Он и пошел. А мы за углом хоронимся.

– Здорово, Васёк.

– Здорово, Николай.

– Ты, никак, Васёк, с собакой?

Станок вырубил и опять – запел, запричитал, закудахтал:

– Коля! Радость-то какая! Щеночек у меня! Сам чёренький, лапки беинькие! И лаить! Он, Коля, баском лаить! Баском!.. А через порог не могить, не... Высоко ему через порог. А Кланька ногой его, ногой... Что ж ты, говорю, пхаишь? Совесть у тебя есть? Маинький жа! А зубки-то, зубки вострые, иголочки... С работы приду, палец ему в рот суну – он грызёть. Грызёть, Коля! Весь палец сгрыз! Я ему: грызи, давай, мне што, у меня их, пальцев-то, много. А лаить, как он у меня лаить – приходи послушай. А эта-то, эта – ногой пхать... Я те пхну, я тебе так пхну!

– Ладно, Васёк, я пошёл.

– Давай, Коля.

И опять к станку.

Я – к Серёге:

– Беги к Полуторке, спроси: ребята болтают, сучка у тебя?

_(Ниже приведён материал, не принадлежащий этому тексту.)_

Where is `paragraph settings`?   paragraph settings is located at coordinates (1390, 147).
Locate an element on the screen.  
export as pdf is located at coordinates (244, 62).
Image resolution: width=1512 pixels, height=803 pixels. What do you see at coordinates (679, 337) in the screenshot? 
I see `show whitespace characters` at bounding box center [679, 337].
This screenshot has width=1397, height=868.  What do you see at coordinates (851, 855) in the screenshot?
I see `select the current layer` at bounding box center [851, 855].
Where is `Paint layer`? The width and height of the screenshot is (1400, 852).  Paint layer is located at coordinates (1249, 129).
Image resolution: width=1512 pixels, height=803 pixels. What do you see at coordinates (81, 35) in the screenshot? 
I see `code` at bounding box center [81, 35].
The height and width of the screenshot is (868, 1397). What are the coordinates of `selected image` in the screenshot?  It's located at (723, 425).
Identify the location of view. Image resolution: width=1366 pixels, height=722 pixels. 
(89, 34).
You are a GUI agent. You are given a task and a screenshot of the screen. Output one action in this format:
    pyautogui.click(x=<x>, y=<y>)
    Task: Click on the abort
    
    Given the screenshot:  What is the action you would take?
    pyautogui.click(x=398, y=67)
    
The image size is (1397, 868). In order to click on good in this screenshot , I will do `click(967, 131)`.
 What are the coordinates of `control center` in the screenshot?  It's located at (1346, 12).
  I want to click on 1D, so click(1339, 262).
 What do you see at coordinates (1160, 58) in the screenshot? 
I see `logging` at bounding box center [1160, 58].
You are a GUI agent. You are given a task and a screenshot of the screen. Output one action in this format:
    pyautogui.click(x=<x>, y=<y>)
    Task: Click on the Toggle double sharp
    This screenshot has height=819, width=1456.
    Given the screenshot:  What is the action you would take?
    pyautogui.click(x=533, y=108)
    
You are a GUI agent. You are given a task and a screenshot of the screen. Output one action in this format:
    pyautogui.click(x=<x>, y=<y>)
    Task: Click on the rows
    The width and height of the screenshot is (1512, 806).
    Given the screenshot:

Он пошел, а мы за ним. Не соврать – мужиков двадцать. Поржать-то всякому охота.

– Здорово, Васёк.

– Здорово, Серёга.’

– Ребята болтают, сучка у тебя?

Он станок вырубил и по новой:

– Серёга! Друг! Кобель у меня, кобелек! Щеночек еще! Маинький! Сам чёренький, лапки беинькие! А понятливый! Нассыт посреди комнаты и морду воротит. Воротит, Серёга! А Кланька-то ногой его, ногой… Ты ба, говорю, валенок надевала, что ж ты его сапогом пхаишь? Он жа маинький, Серёга! А пузцо мягонькое, тёпленькое… Придешь с морозу – руки хорошо греть. Да я тебя, говорю, сука, первее его из дома выкину...

– Ладно, Васёк, я побёг.

– Беги, Серёга, беги.

Только станок врубил – еще один идет.

– Здорово, Васёк.

– Здорово, Иван.

– Ты что, Васёк, собаку завел?

– Ванюша! Милый ты мой! Щеночек у меня! Щеночек маинький! А лаить! Всю ночь лаить! Спать не дает, Ванюша, ну нисколечки...

Тут уж мы грохнули разом. В двадцать глоток. Сил нету терпеть!

Обернулся:

– Вы чаво?

– Чаво, чаво – ничаво.

Обиделся:

– Вот я вам лбы-то отщелкаю.

– Ладно, Васёк, не лупись. Время к обеду, пошли выпьем.

– А есть?

– Найдётся.

Выпили мы с ним спирту технического. По стакану на брата. Хохотальник разинул, морда довольная – запел, застонал:

– Ребяты! Володя! Коля! Серёга! Иван! Щеночек у меня! Маинький! Пузцо мягонькое, сытенькое... Почешешь – он лаить. Он у меня баском лаить, ребяты...

Тьфу ты! Надоел, чёрт косоротый! Раскачали на свою голову. Мы бежать, а он следом:

– Ребяты! Вы чаво?

– Чаво, чаво... Чтоб ты сгорел, вот чаво!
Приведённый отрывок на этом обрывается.